Publication translated with Azure AI Translator

Publication PDF translated with Azure AI Translator

I have assignment for The Finnish Innovation Fund Sitra about artificial intelligence and Microsoft Power Platform development. Using the Azure AI Translator is one of my jobs. I decided to use custom translator since I had the base data to teach the model. I could get Finnish PDF documents directly from Sitra homepage as well as the translated ones. Not all PDF where published fully in different language, so it took some time to find about 15 publications. These publications contained more than 12k sentences and the model was ready for training.

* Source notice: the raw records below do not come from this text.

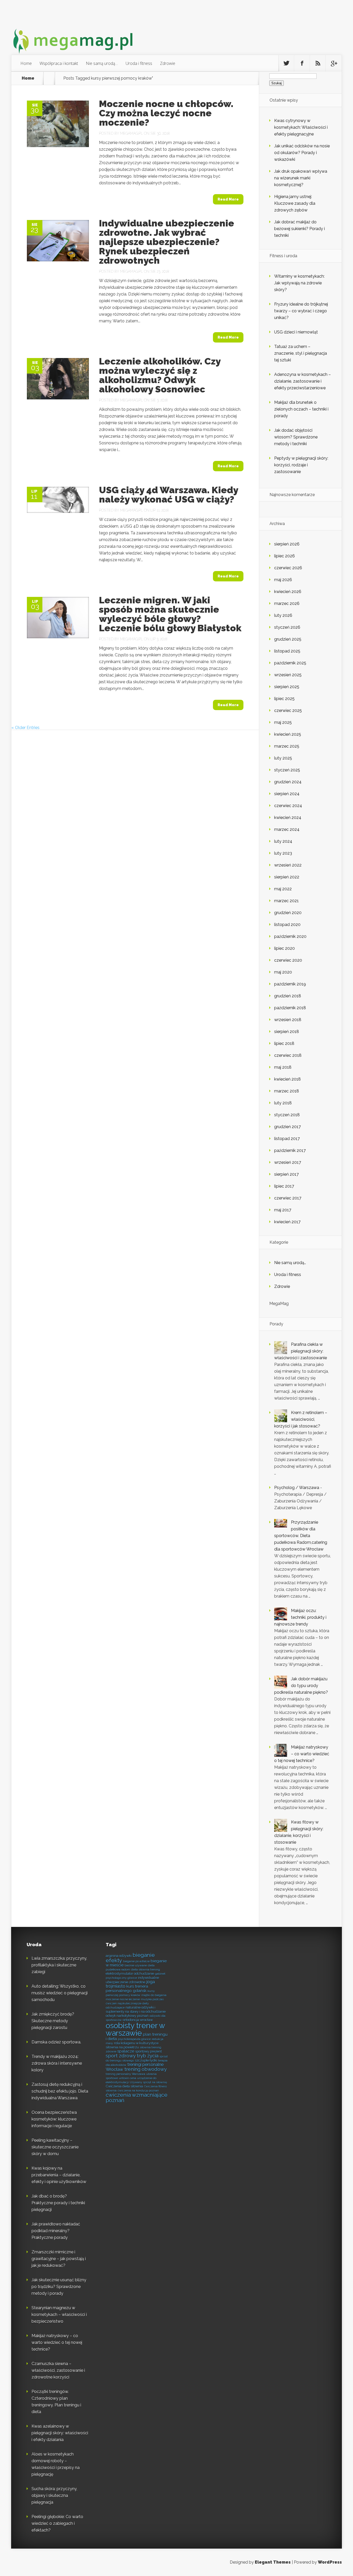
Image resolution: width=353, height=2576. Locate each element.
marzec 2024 (287, 829)
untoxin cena (127, 2078)
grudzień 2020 (288, 912)
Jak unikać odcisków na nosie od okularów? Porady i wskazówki (302, 152)
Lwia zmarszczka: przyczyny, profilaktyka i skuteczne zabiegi (59, 1965)
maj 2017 (282, 1209)
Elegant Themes (273, 2562)
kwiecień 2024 (287, 817)
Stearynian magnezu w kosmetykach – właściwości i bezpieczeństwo (59, 2314)
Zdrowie (167, 63)
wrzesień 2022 (288, 865)
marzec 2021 (286, 900)
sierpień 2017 (286, 1174)
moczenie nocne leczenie (123, 1999)
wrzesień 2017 (287, 1162)
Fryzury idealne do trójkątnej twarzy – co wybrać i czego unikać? (301, 311)
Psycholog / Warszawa (296, 1487)
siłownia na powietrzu (122, 2047)
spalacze (125, 2051)
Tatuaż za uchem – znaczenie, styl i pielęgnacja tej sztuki (300, 353)
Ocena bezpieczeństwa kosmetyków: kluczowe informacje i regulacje (54, 2119)
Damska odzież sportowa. (56, 2042)
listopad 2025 (287, 651)
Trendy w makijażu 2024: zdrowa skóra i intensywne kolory (57, 2063)
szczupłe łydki (146, 2060)
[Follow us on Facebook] (302, 63)
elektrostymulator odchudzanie (130, 1973)
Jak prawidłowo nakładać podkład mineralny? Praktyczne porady (56, 2231)
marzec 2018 (286, 1091)
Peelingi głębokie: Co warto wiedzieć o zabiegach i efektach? (57, 2523)
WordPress (330, 2562)
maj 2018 (282, 1067)
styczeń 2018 (287, 1114)
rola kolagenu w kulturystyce (136, 2043)
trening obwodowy (145, 2069)
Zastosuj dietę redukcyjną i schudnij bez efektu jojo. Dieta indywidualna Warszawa (60, 2091)
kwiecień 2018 (287, 1079)
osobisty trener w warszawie (135, 2029)
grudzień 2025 (287, 639)
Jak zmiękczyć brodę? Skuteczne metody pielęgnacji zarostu (53, 2021)
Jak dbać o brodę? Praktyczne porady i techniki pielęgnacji (58, 2203)
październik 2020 (290, 936)
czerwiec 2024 (288, 805)
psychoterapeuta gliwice (134, 2039)
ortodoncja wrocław (138, 2020)
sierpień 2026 (287, 544)
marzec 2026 (287, 603)
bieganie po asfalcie (136, 1961)
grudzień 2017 (287, 1126)
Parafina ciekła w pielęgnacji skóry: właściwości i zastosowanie (300, 1351)
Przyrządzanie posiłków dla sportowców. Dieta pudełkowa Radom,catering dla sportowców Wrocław (300, 1536)
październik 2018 (290, 1007)
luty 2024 (283, 841)
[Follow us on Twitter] (286, 63)
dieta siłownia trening (145, 1969)
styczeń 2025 (287, 770)
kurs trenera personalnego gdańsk (127, 1988)
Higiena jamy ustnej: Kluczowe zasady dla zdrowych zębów (294, 203)
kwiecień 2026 (287, 591)
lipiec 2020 (284, 948)
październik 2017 (290, 1150)
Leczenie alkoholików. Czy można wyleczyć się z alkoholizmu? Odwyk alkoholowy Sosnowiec (159, 375)
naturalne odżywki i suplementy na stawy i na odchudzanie (136, 2009)
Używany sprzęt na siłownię (148, 2082)
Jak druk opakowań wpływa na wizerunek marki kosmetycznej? (300, 178)
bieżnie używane (136, 1965)
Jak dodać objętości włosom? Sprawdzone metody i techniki (296, 437)
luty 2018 (283, 1102)
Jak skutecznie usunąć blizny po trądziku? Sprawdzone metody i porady (59, 2286)
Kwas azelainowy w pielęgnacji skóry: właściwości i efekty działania (60, 2433)
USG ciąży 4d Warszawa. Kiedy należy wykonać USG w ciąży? (168, 494)
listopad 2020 (287, 924)
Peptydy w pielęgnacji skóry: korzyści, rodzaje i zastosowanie (301, 465)
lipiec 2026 (284, 555)
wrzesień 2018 (287, 1019)
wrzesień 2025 (288, 674)
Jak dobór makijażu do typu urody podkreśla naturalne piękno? (301, 1685)
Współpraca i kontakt (59, 63)
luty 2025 (283, 758)
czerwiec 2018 (288, 1055)
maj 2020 (283, 972)
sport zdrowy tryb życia (132, 2055)
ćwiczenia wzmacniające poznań (136, 2097)
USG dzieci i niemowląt (296, 332)
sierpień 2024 (287, 793)
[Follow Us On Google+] (333, 63)
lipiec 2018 (284, 1043)
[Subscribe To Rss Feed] (318, 63)
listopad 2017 (287, 1138)
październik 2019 (290, 984)
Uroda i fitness (139, 63)
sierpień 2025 (286, 686)
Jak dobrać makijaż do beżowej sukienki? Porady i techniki (299, 228)
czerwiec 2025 (288, 710)
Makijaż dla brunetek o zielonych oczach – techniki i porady (301, 409)
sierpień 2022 (286, 877)
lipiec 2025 (284, 698)
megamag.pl (131, 133)
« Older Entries (25, 727)
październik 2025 (290, 662)
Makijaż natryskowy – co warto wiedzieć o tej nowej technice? (301, 1754)
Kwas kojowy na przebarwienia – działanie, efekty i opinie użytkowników (59, 2175)
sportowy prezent (148, 2051)
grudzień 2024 (288, 781)
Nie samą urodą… (102, 63)
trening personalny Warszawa (125, 2074)
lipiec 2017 (284, 1186)
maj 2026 (283, 579)
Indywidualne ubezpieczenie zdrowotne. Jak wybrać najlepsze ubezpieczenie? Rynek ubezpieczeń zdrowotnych (166, 242)
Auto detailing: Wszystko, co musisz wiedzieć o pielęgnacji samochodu (60, 1993)
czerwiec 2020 (288, 960)
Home (26, 63)
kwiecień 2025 (287, 734)
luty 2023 (283, 853)
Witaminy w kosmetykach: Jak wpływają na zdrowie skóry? (299, 283)
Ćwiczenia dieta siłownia (124, 2086)
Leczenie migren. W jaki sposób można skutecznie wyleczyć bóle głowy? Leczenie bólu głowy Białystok (170, 614)
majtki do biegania (153, 1995)
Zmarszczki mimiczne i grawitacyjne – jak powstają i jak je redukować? (59, 2259)
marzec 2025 (286, 746)
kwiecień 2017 (287, 1221)
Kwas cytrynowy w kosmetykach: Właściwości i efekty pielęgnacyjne (301, 127)
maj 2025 (283, 722)
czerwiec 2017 (287, 1198)
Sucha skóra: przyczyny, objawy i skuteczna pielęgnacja (54, 2495)
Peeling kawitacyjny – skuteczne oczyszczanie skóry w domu (55, 2147)
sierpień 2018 (286, 1031)
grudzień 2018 (287, 995)
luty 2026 (283, 615)
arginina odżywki (119, 1956)
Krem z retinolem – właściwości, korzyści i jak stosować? (300, 1419)
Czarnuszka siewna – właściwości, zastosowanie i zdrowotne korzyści (58, 2370)
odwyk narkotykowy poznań (127, 2016)
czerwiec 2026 (288, 567)
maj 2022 (283, 888)
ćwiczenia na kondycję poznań (138, 2090)
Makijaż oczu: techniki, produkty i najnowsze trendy (300, 1617)
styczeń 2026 (287, 627)
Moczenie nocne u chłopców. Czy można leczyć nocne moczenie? (166, 113)
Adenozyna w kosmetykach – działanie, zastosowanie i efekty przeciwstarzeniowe (302, 381)
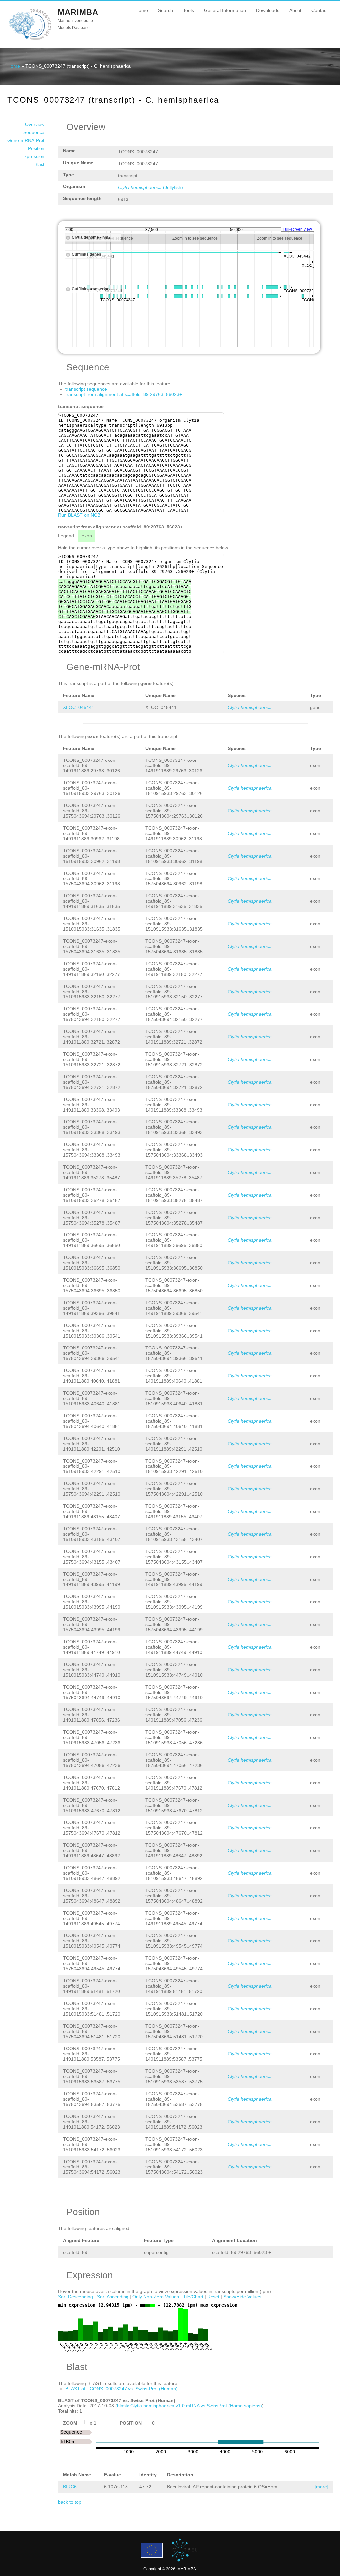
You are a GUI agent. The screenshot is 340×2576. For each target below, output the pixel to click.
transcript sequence (86, 389)
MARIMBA (78, 12)
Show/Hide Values (242, 2296)
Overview (34, 124)
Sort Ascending (112, 2296)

Firstly I needed resource group and permission to create resources. I created the translator resource, then logged into, create workspace, project and started teaching. Please see quick guide for more details.

Training vs. tuning

I need first to have the base data which means at least 10 000 sentences from translated documents. I used training sets for that. Once the first version of the model is ready, I will ask Sitra communication to help me testing the language and translations and then we will use tuning and dictionary sets for finalizing the model.

Once I had set up all the document sets, it was time to train the model. Which is actually just pressing a button.

Then the actual test could be done with API or Windows App. Since the next phase is to build the solution, I chose to test with ready made translator app which will connect to my trained model.

I needed to scratch my head couple times to figure out where to get which keys or urls. Resource key is in the Azure resource keys and endspoints page. There was also the document translation endpoint which is customized with the name of the translator. Storage Connection String was bit strange. I figured out that maybe I should create a storage account and give that connections string. That worked. I have no clue why I need to do that. Checking what it saves there is quite nothing but one container $logs. Maybe it wants to save logs there.

Then I was ready to go testing my translator. I set profile for my creation, added to the Finnish PDF and couple minutes later I had translated document which uses Sitra way of telling things. I has the smae graphics. In some point there might be some mix-ups with complex graphics but mainly it looked just the same but with different language.

Pretty cool.